→ WHAT THE EXERCISE ASKS: Locate each line below that includes "agent" and reproduce it.
──────── MATERIAL TO PROCESS
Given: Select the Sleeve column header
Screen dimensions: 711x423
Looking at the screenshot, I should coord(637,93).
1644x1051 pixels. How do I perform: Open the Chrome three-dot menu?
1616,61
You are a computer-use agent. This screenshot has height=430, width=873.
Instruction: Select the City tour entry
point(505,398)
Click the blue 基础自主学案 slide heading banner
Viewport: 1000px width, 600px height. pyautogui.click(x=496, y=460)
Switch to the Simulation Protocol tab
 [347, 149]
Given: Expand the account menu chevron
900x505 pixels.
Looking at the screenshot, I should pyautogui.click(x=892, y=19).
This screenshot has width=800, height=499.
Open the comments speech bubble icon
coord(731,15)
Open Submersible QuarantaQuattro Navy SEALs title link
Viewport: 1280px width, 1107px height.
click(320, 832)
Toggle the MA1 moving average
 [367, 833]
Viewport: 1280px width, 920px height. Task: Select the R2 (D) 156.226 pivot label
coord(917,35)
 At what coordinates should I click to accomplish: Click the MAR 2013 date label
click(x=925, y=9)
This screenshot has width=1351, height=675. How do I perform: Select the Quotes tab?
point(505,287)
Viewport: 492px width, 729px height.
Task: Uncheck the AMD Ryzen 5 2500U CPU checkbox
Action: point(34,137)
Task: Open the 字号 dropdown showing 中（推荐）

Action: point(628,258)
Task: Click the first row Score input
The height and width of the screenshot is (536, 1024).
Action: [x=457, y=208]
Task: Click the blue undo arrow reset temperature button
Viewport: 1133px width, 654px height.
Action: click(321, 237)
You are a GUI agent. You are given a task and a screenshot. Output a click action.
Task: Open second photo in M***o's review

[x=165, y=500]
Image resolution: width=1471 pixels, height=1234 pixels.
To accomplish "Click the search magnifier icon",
────────────────
→ SOLUTION TO THIS PROBLEM:
You are a computer-use agent. This screenshot has height=430, width=873.
You are a GUI agent. You are given a task and a screenshot. Output a click action.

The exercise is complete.